Recapturing Coddie Memories


Folks relish thoughts of mustard-topped treat between two saltines


By MEGAN H. RYAN

SPECIAL TO THE SUN


Nowadays, it is a rare treat to see the word coddies on a menu, but not so long ago this uniquely Baltimore food was as close as your corner store, malt shop or confectionery.


Coddies are not to be confused with cod cakes. While recipes for coddies vary, a coddie can be best described as a hand-formed, gently seasoned mashed-potato-and-cracker mixture that is always deep-fried and tradi­tionally served between two saltine crackers topped with yellow mustard.

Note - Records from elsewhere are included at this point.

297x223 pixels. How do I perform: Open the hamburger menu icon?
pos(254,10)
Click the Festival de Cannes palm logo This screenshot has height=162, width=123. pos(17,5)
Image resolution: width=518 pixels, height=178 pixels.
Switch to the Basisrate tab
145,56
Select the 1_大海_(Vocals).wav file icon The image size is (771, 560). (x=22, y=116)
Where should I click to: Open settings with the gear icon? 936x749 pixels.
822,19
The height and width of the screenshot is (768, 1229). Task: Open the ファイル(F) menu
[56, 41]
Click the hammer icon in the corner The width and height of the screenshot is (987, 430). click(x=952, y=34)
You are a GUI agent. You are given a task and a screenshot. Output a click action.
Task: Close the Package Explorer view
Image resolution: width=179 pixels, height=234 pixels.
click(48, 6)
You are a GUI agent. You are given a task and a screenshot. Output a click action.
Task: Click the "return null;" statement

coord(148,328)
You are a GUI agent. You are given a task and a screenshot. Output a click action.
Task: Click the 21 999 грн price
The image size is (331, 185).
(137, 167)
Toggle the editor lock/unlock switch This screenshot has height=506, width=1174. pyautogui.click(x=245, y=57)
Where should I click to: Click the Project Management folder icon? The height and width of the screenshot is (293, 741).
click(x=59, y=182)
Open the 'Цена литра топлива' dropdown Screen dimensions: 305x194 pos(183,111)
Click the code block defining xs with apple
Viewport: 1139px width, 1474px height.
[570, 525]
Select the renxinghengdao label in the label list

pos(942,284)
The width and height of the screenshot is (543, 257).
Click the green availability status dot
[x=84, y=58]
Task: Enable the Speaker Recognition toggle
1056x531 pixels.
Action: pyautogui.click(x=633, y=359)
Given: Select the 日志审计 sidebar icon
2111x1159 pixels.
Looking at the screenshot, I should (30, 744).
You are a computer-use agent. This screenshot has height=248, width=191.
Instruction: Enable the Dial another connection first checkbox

It contains little or no cod. Served at room temperature, today’s coddies are made slightly larger than in the past, hanging over the sides of the saltines by one-half inch all around.


Ask a Baltimore native to describe what eating a coddie is like and a rush of adjectives is likely to come flying out - words like golden, scrumptious, crispy, poofy, light, delicious, addictive and cheap.


Coddies are an inexpensive snack to be eaten at any hour of the day. Many Baltimore natives fondly recall how a mere nickel could buy the perfect af­ter-school snack - a coddie and a chocolate soda. Some teenagers didn’t even have to wait until after school to enjoy a coddie. Sylvan Goldstick, a docent at the Jewish Mu­seum of Maryland, remembers Miss Hockhelmer, who used to work in the cafeteria at Garrison Junior High in the 1940s. “She had this thing ... a little tray that she pushed. Sold coddies every­day at school. Boy, did we ever look forward to seeing Miss Hockheimer!”


Many of Baltimore’s ethnic groups have tried to claim the coddie, but its true origins remain unknown. The parishioners of St. Benedict’s Roman Catholic Church in Southwest Baltimore have been making and sell­ing coddies for many years, describing them as “Baltimore’s Best Coddies,” to raise money for the church. “During Lent, coddies are a natural choice,” says the Rev. Paschal Morlino, the church’s priest. “They’re meat-free and easy to prepare.” The recipe the church uses has been handed down for many years from parishioner to pa­rishioner, he says.


Josie Ticer, 93, of Parkvllle has a coddie recipe that comes from Bohe­mia, in the area now called the Czech Republic. “I’ve been making coddies since my mother gave me the recipe when I got married in 1925. She got the recipe from her mother, who came to Baltimore from Bohemia in the 1800s. My family has been making them ever since.” Sid Mintz, an anthropologist who studies connections be­tween food and cultures, has yet another explanation. “If anyone would have invented cod cakes, it sounds to me like something that would have come out of the African-American kitchen of the South. Cod was a favorite food of slave owners. ... It was cheap and generally considered a sub­standard fish.” Another possibility, Mintz says, is that it came here “from the islands, where people, like Haitians, had access to both cod and potatoes. The cooking method of making a cake and frying it - much like fritters - seems to fit.”


While the culinary roots re­main a matter of speculation, a Jewish merchant, Louis Cohen, claimed to be the first to have mass-market coddies in Balti­more. In 1970, shortly before he retired from the business of sell­ing coddies, Cohen wrote on a sales slip that he had started selling coddies at an ice-cream stand in the Bel Air Market, which no longer exists. He even recorded the date: April 20, 1910.


Today, coddies are not as widely available as they once were. Since Cohen went out of business in the early 1970s there has not been another distribu­tor to take his place. However, delis (like Attman’s on Lombard Street) and seafood markets (like Sterling’s in Hampden) continue to make their own coddies in-house. And recently, chefs like Spike Gjerde of Atlan­tic and Paul Lever of Red Brick Station have featured coddies on their menus.


Perhaps the best way to enjoy a coddie is in its natural habitat - the malt shop. Earl Gallon, who, along with his partner, Richard Hagen, owns the Olde Malt Shoppe on Fort Avenue In South Baltimore, sells coddies that are delivered to their shop on Fridays from St. Benedict’s Church. They keep the coddies in a soda box on the top of their ice-cream counter. “I’ve tasted a lot of coddies and these taste the most like the ones I remember from the 1940s, when there were soda fountains, malt shops and confectioneries on every corner,” Gallon says. And for a real taste of Balti­more, don’t forget the soda. “The combination of a coddie and a chocolate soda is unbeat­able,” Gallon says.